** Opening Supplied data block **
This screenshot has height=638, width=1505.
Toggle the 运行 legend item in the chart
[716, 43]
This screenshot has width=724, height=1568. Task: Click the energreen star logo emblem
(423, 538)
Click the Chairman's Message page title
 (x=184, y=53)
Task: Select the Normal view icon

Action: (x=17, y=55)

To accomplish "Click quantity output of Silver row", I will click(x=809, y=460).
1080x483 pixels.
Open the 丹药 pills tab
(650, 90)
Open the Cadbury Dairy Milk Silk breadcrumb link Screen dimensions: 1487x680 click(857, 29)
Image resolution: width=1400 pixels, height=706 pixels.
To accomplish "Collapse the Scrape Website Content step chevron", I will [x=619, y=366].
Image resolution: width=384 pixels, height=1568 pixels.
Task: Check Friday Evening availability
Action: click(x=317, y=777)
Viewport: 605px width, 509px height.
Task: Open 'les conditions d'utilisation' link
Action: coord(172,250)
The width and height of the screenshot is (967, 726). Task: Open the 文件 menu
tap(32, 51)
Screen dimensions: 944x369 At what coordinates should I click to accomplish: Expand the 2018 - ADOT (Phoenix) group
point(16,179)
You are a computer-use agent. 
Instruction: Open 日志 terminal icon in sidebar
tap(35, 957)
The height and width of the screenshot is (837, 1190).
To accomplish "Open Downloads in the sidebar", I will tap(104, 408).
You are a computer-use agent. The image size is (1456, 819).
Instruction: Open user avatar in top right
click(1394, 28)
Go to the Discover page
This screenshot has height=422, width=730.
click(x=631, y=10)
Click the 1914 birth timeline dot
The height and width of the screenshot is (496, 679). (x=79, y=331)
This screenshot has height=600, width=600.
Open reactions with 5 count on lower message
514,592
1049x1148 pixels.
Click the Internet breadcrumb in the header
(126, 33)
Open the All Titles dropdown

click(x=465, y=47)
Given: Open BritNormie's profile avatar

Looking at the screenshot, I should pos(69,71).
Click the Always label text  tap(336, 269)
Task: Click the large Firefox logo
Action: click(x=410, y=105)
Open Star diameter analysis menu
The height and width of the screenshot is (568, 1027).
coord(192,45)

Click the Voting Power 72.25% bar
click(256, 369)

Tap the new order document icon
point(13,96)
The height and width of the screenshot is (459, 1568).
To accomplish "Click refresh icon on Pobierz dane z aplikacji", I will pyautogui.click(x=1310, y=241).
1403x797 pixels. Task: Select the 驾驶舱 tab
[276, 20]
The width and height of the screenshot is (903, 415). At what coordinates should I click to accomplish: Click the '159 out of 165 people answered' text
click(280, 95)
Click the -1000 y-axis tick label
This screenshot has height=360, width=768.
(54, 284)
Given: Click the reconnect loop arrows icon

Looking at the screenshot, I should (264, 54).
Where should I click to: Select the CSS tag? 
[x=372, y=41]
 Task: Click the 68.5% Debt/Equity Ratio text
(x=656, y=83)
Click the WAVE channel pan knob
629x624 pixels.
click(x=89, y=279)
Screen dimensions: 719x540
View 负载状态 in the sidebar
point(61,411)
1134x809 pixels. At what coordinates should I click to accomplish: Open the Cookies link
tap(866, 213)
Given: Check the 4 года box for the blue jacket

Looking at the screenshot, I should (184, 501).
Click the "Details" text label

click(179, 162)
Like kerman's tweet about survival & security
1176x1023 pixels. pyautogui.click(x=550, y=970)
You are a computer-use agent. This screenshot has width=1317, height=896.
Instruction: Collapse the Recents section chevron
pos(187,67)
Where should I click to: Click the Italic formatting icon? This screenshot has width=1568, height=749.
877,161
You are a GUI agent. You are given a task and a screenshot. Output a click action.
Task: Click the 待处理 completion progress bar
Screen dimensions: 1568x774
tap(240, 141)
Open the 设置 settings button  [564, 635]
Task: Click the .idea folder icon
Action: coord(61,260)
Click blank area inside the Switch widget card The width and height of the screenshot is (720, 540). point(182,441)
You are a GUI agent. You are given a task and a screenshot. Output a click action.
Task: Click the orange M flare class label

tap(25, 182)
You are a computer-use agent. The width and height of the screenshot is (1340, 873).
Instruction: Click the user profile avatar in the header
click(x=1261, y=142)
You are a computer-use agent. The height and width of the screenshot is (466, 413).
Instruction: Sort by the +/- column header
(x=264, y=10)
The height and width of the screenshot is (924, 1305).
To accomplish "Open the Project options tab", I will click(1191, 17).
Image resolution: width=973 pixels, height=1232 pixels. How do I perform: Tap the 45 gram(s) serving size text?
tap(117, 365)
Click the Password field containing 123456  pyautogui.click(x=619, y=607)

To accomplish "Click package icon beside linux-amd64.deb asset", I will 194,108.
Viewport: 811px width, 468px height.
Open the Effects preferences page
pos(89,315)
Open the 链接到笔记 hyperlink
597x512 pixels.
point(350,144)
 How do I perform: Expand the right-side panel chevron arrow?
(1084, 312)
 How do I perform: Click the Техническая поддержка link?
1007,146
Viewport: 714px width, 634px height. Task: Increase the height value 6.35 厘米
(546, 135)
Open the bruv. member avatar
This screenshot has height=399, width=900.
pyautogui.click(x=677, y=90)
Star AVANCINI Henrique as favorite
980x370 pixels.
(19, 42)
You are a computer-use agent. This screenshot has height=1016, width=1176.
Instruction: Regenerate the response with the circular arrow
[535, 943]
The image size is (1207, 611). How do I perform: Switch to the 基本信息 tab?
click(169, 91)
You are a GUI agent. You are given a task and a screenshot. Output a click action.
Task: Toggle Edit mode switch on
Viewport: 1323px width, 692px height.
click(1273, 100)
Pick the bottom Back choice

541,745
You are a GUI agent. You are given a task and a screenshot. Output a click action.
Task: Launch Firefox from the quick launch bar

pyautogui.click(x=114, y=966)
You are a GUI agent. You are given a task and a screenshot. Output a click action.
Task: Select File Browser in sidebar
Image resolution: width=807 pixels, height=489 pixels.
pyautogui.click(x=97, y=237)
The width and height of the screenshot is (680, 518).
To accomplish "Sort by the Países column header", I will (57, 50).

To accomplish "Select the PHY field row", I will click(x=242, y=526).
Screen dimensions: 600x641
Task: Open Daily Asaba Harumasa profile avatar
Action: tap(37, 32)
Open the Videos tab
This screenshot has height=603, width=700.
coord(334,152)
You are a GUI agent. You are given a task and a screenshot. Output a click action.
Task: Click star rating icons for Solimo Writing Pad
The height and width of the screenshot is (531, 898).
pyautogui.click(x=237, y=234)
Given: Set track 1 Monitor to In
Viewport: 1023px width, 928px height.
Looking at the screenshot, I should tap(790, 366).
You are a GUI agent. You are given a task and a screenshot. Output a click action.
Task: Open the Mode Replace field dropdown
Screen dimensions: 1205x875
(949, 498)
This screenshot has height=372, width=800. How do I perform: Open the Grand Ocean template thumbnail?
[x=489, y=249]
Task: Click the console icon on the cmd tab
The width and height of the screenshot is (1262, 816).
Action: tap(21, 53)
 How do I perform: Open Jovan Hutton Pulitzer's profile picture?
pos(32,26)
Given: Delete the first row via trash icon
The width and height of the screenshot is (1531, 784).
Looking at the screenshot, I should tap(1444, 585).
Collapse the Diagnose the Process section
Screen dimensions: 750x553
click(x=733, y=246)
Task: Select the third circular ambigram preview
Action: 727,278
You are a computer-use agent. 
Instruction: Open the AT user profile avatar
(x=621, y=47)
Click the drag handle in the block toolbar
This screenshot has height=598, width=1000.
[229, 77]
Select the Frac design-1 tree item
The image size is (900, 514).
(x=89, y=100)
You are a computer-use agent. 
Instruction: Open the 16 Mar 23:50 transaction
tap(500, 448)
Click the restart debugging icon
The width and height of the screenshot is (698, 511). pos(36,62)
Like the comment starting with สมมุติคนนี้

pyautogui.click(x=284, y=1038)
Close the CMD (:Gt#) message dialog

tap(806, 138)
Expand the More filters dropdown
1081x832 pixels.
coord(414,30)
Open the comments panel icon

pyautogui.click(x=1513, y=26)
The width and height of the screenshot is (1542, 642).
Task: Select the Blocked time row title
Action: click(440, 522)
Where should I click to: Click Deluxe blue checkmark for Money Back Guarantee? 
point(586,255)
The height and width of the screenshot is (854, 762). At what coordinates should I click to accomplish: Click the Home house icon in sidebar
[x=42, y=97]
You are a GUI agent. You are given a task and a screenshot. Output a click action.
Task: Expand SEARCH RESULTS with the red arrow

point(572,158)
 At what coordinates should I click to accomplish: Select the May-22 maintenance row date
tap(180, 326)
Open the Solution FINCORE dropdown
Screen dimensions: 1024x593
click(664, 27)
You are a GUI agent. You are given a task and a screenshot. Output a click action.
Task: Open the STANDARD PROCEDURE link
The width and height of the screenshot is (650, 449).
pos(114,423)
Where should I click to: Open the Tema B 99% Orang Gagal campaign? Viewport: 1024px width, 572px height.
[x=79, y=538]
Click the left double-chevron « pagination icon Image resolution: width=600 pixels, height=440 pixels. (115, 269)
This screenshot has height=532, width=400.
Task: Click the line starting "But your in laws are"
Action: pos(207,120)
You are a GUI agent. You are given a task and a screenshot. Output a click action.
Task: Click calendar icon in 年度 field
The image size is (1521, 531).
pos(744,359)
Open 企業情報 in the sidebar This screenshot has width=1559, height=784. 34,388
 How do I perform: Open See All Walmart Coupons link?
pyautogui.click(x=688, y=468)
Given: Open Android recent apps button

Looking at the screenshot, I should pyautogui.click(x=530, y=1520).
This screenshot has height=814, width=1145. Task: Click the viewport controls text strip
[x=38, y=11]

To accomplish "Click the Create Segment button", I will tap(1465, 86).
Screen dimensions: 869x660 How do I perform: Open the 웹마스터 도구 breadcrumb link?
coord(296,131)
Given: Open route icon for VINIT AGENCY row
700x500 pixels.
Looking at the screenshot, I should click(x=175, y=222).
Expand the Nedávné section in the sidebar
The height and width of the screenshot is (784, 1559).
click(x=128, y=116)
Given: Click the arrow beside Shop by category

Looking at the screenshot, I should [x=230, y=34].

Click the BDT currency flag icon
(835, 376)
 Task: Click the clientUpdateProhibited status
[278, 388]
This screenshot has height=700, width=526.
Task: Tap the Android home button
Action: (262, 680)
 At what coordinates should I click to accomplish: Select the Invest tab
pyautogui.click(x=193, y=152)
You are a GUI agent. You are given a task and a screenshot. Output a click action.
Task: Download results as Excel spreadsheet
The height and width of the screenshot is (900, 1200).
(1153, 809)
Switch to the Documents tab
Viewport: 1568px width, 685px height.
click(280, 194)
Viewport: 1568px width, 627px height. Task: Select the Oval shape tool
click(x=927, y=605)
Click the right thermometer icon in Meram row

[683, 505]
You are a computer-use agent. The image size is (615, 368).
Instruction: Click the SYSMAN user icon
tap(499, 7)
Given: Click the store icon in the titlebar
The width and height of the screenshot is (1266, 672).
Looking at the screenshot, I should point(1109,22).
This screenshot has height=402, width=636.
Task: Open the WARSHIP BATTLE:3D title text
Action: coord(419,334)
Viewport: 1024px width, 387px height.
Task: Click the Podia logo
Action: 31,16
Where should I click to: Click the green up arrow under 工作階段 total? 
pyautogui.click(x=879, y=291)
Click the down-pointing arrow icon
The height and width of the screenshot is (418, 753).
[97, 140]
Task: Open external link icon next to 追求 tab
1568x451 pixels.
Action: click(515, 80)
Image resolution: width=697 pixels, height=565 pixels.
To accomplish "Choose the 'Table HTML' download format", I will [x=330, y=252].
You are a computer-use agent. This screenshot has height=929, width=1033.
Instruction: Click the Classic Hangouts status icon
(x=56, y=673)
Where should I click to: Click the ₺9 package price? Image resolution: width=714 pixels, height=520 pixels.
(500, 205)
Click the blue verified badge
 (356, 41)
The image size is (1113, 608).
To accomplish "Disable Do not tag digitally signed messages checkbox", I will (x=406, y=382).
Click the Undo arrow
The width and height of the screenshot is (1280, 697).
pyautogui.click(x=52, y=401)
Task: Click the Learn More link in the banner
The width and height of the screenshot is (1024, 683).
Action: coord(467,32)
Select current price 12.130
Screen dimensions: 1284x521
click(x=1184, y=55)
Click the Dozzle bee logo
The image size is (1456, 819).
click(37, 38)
** Closing Supplied data block **
◆ Exercise aim
If a line in the material above contains the word "computer", copy it.

◆ Written solution
You are a computer-use agent. 
You are a computer-use agent. The image size is (1456, 819).
You are a computer-use agent. This screenshot has width=1317, height=896.
You are a computer-use agent. The width and height of the screenshot is (1340, 873).
You are a computer-use agent. The height and width of the screenshot is (466, 413).
You are a computer-use agent. This screenshot has height=1016, width=1176.
You are a computer-use agent. 
You are a computer-use agent. 
You are a computer-use agent. The image size is (615, 368).
You are a computer-use agent. This screenshot has height=929, width=1033.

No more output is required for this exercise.